Die kurzen Klang- oder Bildsequenzen, die aufgezeichnet wurden und beliebig oft wiederholt werden können, spielen nicht nur in der (Pop-)Musik und der bildenden Kunst eine große Rolle. Mein Buch Schleifen. Zur Geschichte und Ästhetik des Loops ist eine interdisziplinäre Studie, die darstellen soll, wie dieses Phänomene die Kultur der Gegenwart geprägt hat. Die Fähigkeit, zu repetieren und zu reproduzieren, ist eine spezifische Eigenschaft von Medienmaschinen. Mein Buch soll zeigen, wie diese technischen Charakteristika in verschiedenen Künsten kulturalisiert worden sind. Es geht mir dabei nicht um Wiederholungen als solche, die in der Kultur selbstverständlich immer eine Rolle gespielt haben, sondern nur um solche, die sich aus dem Einsatz von Medientechnologie ergeben.

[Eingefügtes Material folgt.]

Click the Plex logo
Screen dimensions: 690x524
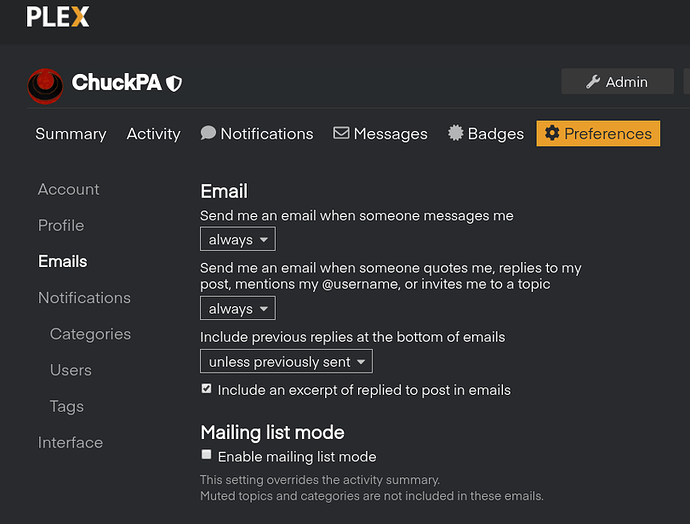point(57,17)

Aus der Möglichkeit medialer Wiederholungen haben sich in der zweiten Hälfte des 20. Jahrhunderts ganze Musikgenres entwickelt: die musique concrète, die deutsche elektronische Musik à la Stockhausen sowie die Minimal Music – also drei der wichtigsten und bis heute prägenden Entwicklung in der E-Musik der Nachkriegszeit hätte es ohne die Arbeit mit Tonbandschleifen nicht gegeben. In der populären Musik sind Musikstile wie Rap, House und Techno aus der Methode des Loops hervorgegangen. Aber wie ich in dem Buch zeige, habe schon Elvis und die Beatles mit Loops gearbeitet.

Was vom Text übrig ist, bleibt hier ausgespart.